▶ [Work to complete]: Lines holding the word "every" are the ones to copy from the data below.

▶ [Supplied records]:

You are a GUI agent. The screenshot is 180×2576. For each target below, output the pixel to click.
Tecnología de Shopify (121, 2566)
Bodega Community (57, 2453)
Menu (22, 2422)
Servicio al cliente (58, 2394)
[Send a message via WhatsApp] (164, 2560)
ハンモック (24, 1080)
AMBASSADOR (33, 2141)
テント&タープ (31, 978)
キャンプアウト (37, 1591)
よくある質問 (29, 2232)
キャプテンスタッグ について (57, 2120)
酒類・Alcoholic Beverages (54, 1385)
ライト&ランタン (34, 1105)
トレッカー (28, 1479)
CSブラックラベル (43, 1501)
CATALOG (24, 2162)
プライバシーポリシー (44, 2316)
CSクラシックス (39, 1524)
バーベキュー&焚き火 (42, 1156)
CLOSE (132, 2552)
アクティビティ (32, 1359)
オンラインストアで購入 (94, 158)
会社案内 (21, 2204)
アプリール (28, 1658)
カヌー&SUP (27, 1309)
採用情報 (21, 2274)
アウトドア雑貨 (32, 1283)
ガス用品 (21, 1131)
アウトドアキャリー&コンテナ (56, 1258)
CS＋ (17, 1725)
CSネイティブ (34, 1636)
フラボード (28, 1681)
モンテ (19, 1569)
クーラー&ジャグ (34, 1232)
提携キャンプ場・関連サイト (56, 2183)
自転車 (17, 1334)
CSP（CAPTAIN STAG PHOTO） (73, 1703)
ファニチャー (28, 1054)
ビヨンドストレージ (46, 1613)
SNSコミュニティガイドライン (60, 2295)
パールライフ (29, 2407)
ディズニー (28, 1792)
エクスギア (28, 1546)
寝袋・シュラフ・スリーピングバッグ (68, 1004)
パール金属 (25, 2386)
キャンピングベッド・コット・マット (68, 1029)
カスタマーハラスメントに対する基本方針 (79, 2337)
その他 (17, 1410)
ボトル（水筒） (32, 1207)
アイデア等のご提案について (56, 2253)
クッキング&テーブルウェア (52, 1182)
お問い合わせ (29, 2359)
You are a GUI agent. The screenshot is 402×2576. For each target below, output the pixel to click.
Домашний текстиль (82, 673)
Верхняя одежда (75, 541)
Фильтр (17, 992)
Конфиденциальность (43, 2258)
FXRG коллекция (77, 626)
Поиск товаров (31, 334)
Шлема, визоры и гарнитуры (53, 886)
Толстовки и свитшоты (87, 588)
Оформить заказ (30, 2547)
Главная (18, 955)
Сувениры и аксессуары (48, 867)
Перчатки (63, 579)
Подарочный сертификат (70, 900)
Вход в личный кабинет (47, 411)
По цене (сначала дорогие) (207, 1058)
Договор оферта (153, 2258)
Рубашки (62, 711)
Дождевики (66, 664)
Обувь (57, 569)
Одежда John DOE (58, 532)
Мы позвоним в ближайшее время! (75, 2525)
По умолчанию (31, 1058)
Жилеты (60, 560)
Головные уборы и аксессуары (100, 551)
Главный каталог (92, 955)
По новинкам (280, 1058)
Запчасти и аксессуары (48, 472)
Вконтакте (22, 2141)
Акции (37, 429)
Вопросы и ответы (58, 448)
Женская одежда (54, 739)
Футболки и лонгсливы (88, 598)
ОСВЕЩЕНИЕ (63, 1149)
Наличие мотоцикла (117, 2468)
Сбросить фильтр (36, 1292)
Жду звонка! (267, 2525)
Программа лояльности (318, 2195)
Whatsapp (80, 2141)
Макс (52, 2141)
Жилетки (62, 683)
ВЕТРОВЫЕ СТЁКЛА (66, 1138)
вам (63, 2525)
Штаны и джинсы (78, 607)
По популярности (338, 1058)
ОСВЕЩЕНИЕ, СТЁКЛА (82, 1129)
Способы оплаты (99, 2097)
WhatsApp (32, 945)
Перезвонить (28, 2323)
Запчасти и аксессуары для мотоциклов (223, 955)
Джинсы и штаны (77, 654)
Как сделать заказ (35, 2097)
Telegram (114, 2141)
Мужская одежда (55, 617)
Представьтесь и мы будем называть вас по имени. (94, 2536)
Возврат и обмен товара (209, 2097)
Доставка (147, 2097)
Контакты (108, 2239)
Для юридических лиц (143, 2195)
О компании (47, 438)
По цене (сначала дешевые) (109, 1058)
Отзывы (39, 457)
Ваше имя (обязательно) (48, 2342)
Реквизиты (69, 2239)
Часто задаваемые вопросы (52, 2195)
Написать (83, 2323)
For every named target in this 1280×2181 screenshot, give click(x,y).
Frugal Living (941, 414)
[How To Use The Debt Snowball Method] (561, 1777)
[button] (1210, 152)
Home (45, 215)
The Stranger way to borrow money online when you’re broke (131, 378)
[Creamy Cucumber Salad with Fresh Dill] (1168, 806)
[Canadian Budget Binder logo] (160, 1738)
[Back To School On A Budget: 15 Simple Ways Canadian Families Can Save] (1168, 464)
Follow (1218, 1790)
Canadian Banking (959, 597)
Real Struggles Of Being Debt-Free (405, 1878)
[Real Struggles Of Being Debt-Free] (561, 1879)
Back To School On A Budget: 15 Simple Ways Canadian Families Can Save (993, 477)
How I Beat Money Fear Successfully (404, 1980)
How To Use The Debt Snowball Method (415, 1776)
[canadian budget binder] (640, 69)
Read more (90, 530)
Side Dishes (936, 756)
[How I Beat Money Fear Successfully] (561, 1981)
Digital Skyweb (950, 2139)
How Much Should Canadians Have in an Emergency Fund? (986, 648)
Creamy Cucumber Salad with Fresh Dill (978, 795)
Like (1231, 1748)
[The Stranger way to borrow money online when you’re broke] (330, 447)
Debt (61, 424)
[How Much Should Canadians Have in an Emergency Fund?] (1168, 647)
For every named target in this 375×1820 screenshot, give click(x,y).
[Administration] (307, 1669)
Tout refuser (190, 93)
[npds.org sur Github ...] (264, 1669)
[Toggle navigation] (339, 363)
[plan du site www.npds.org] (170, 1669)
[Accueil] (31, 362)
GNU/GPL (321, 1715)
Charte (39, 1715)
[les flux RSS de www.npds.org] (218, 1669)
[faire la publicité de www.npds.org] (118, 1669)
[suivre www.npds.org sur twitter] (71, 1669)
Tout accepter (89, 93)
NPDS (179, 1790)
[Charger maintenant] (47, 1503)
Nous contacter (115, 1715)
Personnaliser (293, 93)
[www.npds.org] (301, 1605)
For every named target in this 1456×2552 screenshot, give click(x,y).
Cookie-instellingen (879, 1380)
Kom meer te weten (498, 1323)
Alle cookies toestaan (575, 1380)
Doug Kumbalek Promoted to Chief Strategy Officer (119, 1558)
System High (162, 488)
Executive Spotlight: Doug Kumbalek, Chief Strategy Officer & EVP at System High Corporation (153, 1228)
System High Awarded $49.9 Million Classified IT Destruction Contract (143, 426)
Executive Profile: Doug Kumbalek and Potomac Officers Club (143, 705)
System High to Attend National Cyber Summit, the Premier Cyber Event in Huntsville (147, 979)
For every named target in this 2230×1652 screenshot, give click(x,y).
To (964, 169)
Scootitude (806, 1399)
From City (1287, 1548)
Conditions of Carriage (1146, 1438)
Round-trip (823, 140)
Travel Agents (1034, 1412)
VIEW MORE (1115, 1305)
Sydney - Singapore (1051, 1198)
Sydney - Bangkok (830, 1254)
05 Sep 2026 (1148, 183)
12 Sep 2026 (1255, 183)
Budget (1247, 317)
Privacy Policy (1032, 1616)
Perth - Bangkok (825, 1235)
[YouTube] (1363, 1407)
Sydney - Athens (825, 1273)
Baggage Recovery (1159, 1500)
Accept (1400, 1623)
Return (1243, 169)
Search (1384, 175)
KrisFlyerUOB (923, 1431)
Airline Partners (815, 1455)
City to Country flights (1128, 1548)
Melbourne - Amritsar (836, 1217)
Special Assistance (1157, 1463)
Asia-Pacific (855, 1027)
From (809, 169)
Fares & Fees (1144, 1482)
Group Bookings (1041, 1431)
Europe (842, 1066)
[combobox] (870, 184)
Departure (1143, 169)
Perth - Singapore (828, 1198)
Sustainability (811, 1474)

▶ [Answer to this task]:
For every named target in this 1280×2181 screenshot, give click(x,y).
For every named target in this 375×1820 screenshot, give click(x,y).
For every named target in this 1456×2552 screenshot, give click(x,y).
For every named target in this 2230×1652 screenshot, give click(x,y).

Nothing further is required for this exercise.